Par Kaïs Ben Mrad
À l’approche de l’Aïd al-Adha, la hausse excessive des prix des moutons continue de choquer les Tunisiens, qui ne savent plus à quel saint se vouer. Cette situation est d’autant plus difficile qu’elle s’inscrit dans un contexte général de hausse des prix de la majorité des produits de base.
Bien que ce phénomène soit prévisible en raison du cumul de plusieurs facteurs économiques, structurels et conjoncturels, peu de mesures efficaces ont été mises en place pour l’anticiper.

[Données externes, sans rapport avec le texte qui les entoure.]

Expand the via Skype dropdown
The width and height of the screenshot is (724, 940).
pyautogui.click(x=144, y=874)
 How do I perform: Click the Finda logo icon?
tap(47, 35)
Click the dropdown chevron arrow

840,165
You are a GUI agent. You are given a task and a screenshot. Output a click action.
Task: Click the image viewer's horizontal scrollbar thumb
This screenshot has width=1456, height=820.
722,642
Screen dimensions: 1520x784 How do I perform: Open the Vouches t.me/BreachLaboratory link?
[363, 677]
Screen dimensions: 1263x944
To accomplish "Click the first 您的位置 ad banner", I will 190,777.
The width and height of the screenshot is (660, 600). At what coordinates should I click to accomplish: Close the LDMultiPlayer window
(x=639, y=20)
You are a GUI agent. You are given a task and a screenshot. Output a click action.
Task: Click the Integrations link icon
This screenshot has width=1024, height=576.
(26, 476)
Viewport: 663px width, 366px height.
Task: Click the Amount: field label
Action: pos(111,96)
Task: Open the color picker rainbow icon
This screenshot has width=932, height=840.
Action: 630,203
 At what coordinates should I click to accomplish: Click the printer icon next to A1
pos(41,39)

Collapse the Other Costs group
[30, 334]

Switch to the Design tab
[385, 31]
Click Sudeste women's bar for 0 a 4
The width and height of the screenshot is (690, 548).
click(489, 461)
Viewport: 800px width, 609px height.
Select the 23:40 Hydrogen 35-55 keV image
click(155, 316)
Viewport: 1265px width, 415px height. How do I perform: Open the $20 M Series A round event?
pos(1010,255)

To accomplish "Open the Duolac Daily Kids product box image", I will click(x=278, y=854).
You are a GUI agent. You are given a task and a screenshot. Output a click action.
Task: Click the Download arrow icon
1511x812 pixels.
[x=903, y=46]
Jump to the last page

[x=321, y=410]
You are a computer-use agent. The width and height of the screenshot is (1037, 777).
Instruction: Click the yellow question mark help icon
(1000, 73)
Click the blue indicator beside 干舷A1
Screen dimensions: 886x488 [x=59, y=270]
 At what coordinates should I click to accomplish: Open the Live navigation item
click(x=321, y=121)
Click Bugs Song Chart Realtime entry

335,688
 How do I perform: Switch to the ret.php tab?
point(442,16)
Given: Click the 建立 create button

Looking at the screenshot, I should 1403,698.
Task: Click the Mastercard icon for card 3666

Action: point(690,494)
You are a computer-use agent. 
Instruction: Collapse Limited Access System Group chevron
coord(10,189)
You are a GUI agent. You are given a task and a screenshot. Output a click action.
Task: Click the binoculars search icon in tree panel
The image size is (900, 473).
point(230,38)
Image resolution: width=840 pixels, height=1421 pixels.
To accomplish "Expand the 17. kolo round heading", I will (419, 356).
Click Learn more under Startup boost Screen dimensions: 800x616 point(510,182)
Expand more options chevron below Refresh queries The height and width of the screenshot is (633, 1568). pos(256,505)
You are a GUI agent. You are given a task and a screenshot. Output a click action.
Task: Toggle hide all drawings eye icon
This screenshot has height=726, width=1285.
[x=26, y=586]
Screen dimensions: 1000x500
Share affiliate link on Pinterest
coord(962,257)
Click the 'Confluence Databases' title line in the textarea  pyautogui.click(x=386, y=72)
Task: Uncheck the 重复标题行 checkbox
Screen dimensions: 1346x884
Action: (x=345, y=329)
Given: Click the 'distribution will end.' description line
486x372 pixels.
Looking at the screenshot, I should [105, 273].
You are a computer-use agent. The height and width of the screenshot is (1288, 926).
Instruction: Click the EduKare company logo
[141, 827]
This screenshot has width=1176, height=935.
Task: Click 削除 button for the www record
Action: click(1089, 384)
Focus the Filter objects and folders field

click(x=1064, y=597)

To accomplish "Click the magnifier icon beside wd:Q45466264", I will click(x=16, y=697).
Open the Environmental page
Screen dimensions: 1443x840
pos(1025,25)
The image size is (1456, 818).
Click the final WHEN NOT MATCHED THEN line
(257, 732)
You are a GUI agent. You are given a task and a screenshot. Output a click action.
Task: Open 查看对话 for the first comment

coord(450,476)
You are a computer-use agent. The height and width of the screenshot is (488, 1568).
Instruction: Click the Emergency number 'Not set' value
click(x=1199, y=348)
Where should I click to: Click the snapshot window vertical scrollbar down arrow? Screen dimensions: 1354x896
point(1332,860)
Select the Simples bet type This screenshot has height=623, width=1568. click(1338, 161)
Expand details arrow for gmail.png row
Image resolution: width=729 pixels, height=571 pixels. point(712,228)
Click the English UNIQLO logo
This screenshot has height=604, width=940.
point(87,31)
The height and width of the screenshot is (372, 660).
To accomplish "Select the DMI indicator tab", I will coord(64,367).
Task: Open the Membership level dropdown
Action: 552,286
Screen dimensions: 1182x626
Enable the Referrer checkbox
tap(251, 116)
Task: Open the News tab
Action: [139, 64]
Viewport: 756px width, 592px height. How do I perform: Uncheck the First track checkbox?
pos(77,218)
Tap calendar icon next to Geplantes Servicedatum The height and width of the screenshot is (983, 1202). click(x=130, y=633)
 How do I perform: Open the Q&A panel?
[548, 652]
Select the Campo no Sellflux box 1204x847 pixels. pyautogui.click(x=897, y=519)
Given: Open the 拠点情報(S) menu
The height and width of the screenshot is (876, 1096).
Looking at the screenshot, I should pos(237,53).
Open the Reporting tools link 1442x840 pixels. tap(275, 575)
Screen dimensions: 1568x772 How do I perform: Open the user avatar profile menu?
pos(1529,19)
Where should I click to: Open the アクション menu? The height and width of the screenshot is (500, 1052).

Pire encore, cette situation risque de s’aggraver au fil des années, notamment à cause de la baisse importante du cheptel ovin et bovin en Tunisie.
En effet, le cheptel ovin, selon les dernières données disponibles, est passé de 6,805 millions de têtes en 2014 à environ 4,6 millions en 2025, soit une baisse de près de 30 %. De même, le cheptel bovin a connu une forte diminution, passant d’environ 437 000 à 280 000 têtes sur la même période, soit une baisse de 35 %.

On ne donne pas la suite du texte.